Enable tracing for nested thunks.

- moves the annotation cache to the thunk itself - iterates through the whole executable, not just top-level thunks, to construct annotations - constructs a ScopedAnnotation anywhere an atomic thunk might be executed (currently in GpuExecutable and SequentialThunk) PiperOrigin-RevId: 305075290 Change-Id: Ice38b1a5abd88899bbf7ca1f5e3d94f09a5d1573
2020-04-06 11:21:48 -07:00 · 2020-04-06 11:21:48 -07:00 · 20bacc0d35
commit 20bacc0d35
parent da2d11092e
11 changed files with 49 additions and 17 deletions
--- a/tensorflow/compiler/xla/service/gpu/conditional_thunk.cc
+++ b/tensorflow/compiler/xla/service/gpu/conditional_thunk.cc
@ -43,6 +43,13 @@ ConditionalThunk::ConditionalThunk(
  }
 }

+void ConditionalThunk::ComputeAnnotations() {
+  Thunk::ComputeAnnotations();
+  for (auto& branch_thunk : branch_thunks_) {
+    branch_thunk->ComputeAnnotations();
+  }
+}
+
 Status ConditionalThunk::Initialize(const GpuExecutable& executable,
                                    se::StreamExecutor* executor) {
  if (branch_index_is_bool_) {
--- a/tensorflow/compiler/xla/service/gpu/conditional_thunk.h
+++ b/tensorflow/compiler/xla/service/gpu/conditional_thunk.h
@ -51,6 +51,7 @@ class ConditionalThunk : public Thunk {
  ConditionalThunk(const ConditionalThunk&) = delete;
  ConditionalThunk& operator=(const ConditionalThunk&) = delete;

+  void ComputeAnnotations() override;
  Status Initialize(const GpuExecutable& executable,
                    se::StreamExecutor* executor) override;
  Status ExecuteOnStream(const ExecuteParams& params) override;
--- a/tensorflow/compiler/xla/service/gpu/for_thunk.cc
+++ b/tensorflow/compiler/xla/service/gpu/for_thunk.cc
@ -34,6 +34,11 @@ ForThunk::ForThunk(const int64 loop_limit,
          // this ForThunk, and shouldn't be profiled separately from it.
^^^^
● **Stated problem a**: Print the records without alteration, starting with the first line of the records and going on through the line containing "[x=151, y=319]", with both of those lines included.

Records from a data source:
^^^^
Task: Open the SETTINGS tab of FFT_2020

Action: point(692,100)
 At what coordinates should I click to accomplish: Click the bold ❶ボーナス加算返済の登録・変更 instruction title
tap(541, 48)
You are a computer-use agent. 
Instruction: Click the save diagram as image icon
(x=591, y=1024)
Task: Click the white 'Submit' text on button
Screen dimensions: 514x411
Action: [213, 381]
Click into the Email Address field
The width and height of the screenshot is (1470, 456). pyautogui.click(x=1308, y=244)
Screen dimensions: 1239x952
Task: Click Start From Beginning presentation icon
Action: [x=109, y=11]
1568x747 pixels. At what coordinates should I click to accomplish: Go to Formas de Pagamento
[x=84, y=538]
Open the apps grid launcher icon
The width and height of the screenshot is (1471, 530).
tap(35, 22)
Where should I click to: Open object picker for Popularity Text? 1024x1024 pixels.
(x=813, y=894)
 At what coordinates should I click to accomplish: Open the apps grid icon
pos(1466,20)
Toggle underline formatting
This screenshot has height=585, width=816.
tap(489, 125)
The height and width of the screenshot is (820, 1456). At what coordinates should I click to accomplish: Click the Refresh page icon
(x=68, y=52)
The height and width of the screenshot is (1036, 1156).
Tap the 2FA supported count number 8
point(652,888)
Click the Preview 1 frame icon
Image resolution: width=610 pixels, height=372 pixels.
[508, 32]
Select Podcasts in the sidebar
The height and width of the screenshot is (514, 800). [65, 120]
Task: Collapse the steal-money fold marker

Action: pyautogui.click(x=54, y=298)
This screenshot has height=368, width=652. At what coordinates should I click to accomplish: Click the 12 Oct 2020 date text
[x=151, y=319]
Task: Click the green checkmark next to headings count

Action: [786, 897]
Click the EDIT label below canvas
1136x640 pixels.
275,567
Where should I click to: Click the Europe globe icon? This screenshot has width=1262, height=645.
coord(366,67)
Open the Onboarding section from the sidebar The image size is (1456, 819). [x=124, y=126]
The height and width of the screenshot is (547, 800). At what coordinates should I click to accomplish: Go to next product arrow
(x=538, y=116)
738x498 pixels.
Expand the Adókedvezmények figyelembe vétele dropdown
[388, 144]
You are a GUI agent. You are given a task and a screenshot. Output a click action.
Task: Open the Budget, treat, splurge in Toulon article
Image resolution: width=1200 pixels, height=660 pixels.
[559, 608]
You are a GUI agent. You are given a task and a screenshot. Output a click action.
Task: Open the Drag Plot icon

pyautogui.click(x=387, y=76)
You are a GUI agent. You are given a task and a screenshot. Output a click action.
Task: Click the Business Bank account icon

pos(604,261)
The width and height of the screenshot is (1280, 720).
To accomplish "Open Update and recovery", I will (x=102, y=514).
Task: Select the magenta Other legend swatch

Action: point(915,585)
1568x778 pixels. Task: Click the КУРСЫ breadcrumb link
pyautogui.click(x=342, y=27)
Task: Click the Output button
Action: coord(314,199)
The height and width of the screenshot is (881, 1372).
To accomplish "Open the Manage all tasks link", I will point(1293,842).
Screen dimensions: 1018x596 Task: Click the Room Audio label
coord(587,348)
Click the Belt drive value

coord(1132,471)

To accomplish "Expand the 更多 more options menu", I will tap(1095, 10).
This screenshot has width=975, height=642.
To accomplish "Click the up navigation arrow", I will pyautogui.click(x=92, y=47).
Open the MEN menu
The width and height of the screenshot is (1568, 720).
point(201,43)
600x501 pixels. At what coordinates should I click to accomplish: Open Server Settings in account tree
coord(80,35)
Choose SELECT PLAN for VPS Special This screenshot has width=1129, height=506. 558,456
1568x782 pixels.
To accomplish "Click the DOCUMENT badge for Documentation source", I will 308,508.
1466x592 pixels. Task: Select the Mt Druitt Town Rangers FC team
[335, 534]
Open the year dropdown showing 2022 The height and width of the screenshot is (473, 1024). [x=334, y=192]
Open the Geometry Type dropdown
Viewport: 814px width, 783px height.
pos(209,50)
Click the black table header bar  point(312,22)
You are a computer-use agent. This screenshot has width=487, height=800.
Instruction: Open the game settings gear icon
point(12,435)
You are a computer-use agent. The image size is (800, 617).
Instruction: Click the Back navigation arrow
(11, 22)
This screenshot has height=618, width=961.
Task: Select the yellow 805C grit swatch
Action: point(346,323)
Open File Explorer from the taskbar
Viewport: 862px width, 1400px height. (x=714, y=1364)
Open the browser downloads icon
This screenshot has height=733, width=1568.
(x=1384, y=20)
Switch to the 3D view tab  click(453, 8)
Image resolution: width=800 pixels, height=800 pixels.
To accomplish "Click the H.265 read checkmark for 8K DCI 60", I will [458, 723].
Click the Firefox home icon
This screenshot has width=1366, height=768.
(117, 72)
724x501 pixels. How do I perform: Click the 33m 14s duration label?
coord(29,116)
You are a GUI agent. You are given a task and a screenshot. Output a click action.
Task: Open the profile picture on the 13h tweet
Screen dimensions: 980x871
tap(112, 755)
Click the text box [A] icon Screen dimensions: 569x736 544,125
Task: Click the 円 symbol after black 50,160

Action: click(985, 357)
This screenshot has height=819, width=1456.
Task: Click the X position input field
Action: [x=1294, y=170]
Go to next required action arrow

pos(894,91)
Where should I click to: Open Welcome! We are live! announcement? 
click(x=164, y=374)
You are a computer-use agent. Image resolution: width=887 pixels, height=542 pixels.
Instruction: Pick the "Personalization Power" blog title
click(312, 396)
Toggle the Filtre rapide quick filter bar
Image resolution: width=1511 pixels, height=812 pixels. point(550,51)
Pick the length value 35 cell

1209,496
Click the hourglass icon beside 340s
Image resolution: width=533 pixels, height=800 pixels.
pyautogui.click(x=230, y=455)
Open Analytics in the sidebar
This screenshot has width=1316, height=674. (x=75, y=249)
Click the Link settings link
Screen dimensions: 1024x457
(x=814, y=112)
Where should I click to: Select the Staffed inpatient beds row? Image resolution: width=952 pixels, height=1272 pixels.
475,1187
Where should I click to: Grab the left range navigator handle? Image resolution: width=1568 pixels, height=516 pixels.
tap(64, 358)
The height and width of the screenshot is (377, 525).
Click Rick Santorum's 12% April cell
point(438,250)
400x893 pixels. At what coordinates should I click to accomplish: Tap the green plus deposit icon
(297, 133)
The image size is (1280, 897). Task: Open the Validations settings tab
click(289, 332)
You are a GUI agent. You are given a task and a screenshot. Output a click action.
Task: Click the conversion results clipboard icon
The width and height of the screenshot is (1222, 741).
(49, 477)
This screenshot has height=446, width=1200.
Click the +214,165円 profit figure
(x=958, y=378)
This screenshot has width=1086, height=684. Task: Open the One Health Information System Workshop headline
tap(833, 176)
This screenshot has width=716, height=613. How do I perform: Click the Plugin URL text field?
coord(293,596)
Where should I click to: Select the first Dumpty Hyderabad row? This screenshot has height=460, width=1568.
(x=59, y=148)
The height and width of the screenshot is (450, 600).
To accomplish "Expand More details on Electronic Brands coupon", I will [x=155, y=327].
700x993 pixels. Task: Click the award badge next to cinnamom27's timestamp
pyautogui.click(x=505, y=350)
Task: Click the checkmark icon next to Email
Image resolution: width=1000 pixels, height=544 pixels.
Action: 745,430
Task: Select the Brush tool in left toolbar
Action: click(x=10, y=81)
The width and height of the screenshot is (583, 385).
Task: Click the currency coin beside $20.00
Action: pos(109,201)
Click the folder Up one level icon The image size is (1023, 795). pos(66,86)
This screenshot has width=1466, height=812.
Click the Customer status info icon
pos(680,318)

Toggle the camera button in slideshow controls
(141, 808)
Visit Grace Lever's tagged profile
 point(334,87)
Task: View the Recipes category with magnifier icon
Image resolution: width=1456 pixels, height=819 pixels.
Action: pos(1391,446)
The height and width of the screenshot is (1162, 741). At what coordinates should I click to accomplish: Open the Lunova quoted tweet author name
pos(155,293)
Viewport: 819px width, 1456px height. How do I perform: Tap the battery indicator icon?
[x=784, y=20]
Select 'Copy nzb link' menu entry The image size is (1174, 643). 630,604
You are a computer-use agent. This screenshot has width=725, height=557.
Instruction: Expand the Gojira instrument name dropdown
^^^^
● **Stated problem b**: Give every distinct file path that appears in the diff headers of the commit page.

● **Expected output a**:
Task: Open the SETTINGS tab of FFT_2020

Action: point(692,100)
 At what coordinates should I click to accomplish: Click the bold ❶ボーナス加算返済の登録・変更 instruction title
tap(541, 48)
You are a computer-use agent. 
Instruction: Click the save diagram as image icon
(x=591, y=1024)
Task: Click the white 'Submit' text on button
Screen dimensions: 514x411
Action: [213, 381]
Click into the Email Address field
The width and height of the screenshot is (1470, 456). pyautogui.click(x=1308, y=244)
Screen dimensions: 1239x952
Task: Click Start From Beginning presentation icon
Action: [x=109, y=11]
1568x747 pixels. At what coordinates should I click to accomplish: Go to Formas de Pagamento
[x=84, y=538]
Open the apps grid launcher icon
The width and height of the screenshot is (1471, 530).
tap(35, 22)
Where should I click to: Open object picker for Popularity Text? 1024x1024 pixels.
(x=813, y=894)
 At what coordinates should I click to accomplish: Open the apps grid icon
pos(1466,20)
Toggle underline formatting
This screenshot has height=585, width=816.
tap(489, 125)
The height and width of the screenshot is (820, 1456). At what coordinates should I click to accomplish: Click the Refresh page icon
(x=68, y=52)
The height and width of the screenshot is (1036, 1156).
Tap the 2FA supported count number 8
point(652,888)
Click the Preview 1 frame icon
Image resolution: width=610 pixels, height=372 pixels.
[508, 32]
Select Podcasts in the sidebar
The height and width of the screenshot is (514, 800). [65, 120]
Task: Collapse the steal-money fold marker

Action: pyautogui.click(x=54, y=298)
This screenshot has height=368, width=652. At what coordinates should I click to accomplish: Click the 12 Oct 2020 date text
[x=151, y=319]

● **Expected output b**:
tensorflow/compiler/xla/service/gpu/conditional_thunk.cc
tensorflow/compiler/xla/service/gpu/conditional_thunk.h
tensorflow/compiler/xla/service/gpu/for_thunk.cc